··· Bloco de texto

Por Tiago Gagliano Pinto Alberto - 26/08/2015
Olá a todos!!!
Na coluna da semana passada, tratei da Justiça enquanto prática e não modelo apriorístico. Disse que por melhor que seja o modelo, exemplificado pela Justiça enquanto “Rosa”, ainda assim não será suficiente a satisfazer as necessidades do dia-a-dia cotidiano. Nesta semana, gostaria de apresentar uma das técnicas que podem auxiliar o decisor, público ou particular, no processo de tomada de decisão que considere a praxis, sem, contudo, deixar de posicionar o telos em seu ambiente adequado de atuação.

······
··· Dados fornecidos

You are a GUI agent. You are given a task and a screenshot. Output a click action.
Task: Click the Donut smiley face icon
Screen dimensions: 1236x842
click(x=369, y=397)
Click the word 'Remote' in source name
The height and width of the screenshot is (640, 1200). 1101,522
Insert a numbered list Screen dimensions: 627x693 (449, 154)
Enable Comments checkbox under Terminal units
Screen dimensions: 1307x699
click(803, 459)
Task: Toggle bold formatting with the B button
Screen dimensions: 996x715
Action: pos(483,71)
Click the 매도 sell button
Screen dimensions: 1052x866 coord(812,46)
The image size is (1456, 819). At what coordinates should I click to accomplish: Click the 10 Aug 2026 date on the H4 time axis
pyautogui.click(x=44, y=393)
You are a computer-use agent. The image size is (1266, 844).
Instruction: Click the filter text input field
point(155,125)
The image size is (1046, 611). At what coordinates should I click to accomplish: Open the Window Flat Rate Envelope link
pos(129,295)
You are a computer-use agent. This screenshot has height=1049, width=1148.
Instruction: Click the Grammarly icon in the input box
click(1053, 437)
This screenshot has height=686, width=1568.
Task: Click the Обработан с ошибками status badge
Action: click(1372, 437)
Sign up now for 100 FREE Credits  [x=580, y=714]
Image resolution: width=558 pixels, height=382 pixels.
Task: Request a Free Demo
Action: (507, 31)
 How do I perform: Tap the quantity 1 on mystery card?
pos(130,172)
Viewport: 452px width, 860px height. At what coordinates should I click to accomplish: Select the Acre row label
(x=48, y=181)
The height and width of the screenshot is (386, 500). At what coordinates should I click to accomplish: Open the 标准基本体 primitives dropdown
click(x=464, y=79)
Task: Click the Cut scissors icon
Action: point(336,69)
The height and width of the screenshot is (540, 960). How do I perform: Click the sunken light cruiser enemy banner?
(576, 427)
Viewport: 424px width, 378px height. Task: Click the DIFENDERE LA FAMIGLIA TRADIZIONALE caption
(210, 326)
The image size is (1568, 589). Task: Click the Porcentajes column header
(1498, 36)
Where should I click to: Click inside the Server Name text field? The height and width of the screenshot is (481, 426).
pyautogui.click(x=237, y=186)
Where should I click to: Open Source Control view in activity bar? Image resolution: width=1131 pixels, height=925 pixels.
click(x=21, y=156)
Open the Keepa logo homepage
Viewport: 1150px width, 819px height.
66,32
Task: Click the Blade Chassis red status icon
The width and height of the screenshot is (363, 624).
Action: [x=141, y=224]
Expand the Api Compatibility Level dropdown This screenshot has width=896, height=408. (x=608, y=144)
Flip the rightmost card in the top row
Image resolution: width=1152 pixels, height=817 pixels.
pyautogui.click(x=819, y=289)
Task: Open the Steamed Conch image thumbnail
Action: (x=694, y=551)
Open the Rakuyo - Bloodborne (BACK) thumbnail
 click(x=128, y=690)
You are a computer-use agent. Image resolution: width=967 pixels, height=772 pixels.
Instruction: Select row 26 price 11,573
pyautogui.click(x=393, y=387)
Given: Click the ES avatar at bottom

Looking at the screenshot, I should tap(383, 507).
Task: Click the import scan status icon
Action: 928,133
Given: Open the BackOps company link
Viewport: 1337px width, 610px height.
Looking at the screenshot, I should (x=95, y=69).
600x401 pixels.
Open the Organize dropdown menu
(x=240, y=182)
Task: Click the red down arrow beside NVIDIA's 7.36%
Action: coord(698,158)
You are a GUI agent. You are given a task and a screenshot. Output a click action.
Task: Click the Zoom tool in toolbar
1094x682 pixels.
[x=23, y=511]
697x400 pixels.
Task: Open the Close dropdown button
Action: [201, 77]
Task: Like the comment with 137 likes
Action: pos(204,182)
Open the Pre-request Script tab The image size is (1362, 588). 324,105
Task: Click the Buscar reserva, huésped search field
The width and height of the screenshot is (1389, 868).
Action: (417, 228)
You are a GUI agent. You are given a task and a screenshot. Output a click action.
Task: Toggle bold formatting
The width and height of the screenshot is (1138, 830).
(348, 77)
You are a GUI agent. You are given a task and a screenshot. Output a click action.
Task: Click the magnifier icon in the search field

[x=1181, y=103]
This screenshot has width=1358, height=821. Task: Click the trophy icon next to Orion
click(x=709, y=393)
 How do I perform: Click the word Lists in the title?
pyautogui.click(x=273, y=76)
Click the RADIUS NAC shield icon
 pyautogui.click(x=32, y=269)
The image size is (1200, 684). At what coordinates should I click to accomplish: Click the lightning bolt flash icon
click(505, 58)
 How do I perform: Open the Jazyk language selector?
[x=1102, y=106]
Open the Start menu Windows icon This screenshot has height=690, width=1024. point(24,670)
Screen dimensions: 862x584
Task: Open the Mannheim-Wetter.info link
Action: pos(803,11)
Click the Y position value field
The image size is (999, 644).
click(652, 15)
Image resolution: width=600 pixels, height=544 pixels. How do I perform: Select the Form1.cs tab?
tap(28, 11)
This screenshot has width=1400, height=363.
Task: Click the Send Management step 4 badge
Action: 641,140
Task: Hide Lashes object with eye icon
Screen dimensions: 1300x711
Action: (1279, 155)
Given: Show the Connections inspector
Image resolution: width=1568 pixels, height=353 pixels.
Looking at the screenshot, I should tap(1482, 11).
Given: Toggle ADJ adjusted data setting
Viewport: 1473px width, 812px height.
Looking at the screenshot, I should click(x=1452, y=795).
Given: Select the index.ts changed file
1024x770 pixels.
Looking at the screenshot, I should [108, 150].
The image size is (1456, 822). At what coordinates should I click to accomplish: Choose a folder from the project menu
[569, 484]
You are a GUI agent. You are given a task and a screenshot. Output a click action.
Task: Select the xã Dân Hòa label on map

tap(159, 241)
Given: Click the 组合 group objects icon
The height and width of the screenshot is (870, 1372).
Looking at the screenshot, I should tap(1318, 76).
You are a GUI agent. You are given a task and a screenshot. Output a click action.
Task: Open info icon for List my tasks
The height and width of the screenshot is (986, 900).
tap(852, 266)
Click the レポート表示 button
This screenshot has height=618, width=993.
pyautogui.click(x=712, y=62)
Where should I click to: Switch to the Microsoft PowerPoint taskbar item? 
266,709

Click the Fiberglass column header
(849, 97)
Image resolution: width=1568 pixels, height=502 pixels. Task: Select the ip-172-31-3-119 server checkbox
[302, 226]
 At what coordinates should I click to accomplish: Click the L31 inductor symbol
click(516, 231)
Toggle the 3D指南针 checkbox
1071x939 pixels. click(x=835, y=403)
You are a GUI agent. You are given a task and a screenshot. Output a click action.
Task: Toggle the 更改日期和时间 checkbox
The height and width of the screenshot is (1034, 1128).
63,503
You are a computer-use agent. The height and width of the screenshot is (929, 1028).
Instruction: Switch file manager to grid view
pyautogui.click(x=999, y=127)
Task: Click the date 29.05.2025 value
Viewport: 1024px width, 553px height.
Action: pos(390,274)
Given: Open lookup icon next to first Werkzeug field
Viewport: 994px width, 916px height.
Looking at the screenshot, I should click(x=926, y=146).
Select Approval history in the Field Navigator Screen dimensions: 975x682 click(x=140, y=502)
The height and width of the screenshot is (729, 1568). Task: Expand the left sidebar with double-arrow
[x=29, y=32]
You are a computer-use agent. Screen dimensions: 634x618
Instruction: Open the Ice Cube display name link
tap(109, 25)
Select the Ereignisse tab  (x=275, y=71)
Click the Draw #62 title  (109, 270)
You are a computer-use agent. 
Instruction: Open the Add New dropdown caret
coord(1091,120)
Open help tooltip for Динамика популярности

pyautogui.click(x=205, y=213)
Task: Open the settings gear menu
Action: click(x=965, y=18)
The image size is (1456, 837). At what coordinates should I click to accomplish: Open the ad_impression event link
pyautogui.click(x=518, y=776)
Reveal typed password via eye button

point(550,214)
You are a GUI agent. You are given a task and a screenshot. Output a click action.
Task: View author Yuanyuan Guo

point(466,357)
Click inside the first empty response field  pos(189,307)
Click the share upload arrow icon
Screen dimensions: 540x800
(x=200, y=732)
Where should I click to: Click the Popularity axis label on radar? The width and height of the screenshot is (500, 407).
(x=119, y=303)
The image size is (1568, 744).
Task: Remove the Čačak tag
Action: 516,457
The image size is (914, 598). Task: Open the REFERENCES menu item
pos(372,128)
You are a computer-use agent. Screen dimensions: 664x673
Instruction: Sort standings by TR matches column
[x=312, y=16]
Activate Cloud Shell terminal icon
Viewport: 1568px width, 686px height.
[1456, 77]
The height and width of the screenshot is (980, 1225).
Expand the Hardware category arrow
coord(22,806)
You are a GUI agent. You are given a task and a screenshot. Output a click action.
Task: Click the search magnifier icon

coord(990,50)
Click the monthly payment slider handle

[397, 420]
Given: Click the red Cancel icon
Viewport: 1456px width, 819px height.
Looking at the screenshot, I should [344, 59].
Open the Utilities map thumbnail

······

**Exercícios para fazer:**
1. Segundo o texto sobre a Justiça, de que forma a Justiça foi tratada na coluna da semana passada?
2. Escreva a parte seguinte do texto sobre a Justiça, começando logo após a última frase apresentada.
Os dados não têm nenhum papel aqui.

**Respostas dos exercícios:**
1. Como prática, e não como modelo apriorístico.

2.
Trata-se da técnica conhecida como “Programação neurolinguística”, ou, mais simplificadamente, PNL. Criada na década de 70 do século passado por Richard Bandler[1] e John Grinder[2], a PNL surgiu como uma estratégia no processo de pensamento. Seus criadores observaram padrões de atuação em profissionais como Virginia Satir[3], Fritz Perls[4] e Milton Erickson[5] que, em áreas diversas, conseguiam sucesso no tratamento de pacientes. Como resultado da decodificação destes padrões, Bandler e Grinder elaboraram técnicas objetivas – não-metafísicas – a que chamaram de programação, refinando não apenas a compreensão de cada um consigo próprio, como também em relação ao outro, em nítido objetivo dialógico[6].
Do rico, multifacetário e interdisciplinar conteúdo da PNL, quero me concentrar nesta semana na técnica de base aplicada a todas as demais desenvolvidas nos estágios de aprendizagem e aplicação da PNL: o rapport. Conceituado por Anthony Robbins como “a capacidade de entrar no mundo de alguém, fazê-lo sentir que você o entende e que vocês têm um forte laço em comum (...)”[7], o rapport consubstancia a essência da movimentação das demais técnicas, já que permite a sintonia fina entre os participantes.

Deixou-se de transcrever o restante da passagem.